Но сколько страшных пробуждений, когда подагра, эта неумолимая посланница, являлась напоминать ему права возраста, когда, пригвожденный к кровати, он слышал шум празднеств, на которых распоряжались итальянцы, когда между Сюлли, коннетаблем и несколькими прежними друзьями он оставался лицом к лицу со старостью, одиночеством и политикой…

В пятницу утром государь, чувствовавший ночью боль в ноге, встал очень не в духе.

Он послал за Сюлли в Арсенал и сидел несколько часов, запершись с ним, потом приказал, чтобы к нему позвали Бассомпьера, как только тот придет в Лувр.

При дворе один Бассомпьер имел способность развлекать короля.
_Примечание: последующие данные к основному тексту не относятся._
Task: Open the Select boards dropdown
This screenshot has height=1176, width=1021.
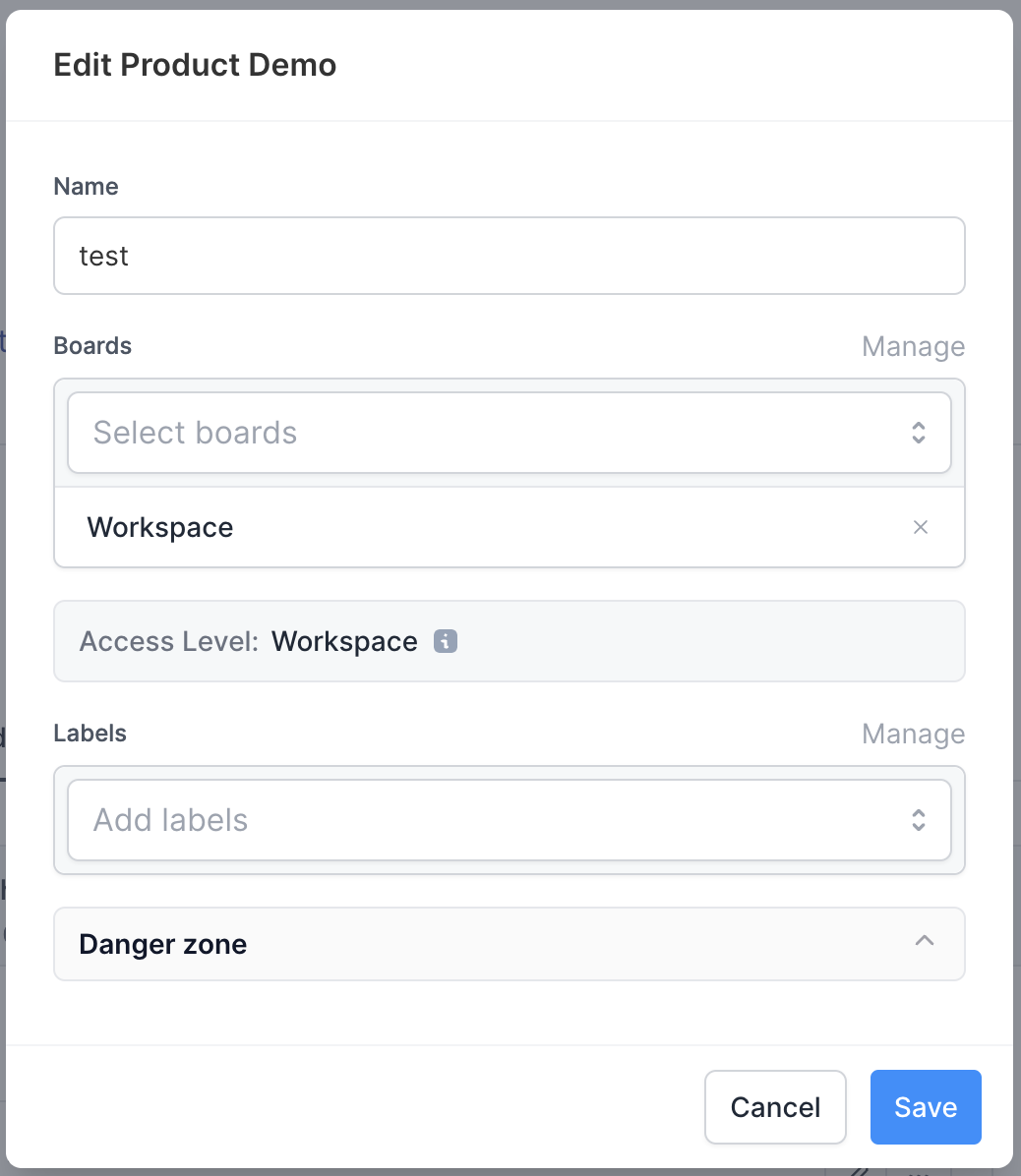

Бассомпьер знал все, вмешивался во все, без него не было ни праздника, ни любовной интриги, он был самый развратный, самый тщеславный, самый хвастливый и самый нескромный из всех волокит.

Когда Генрих увидел после целого часа ожидания растрепанную голову лотарингца, он вздохнул с глубоким облегчением.

– А! Вот и ты наконец… Я уже тебя спрашивал двадцать раз, не правда ли, Легран?

Герцог де Бельгард, стоявший за креслом короля, холодно и величественно наклонил голову, насколько позволяла его высокая и широкая манишка.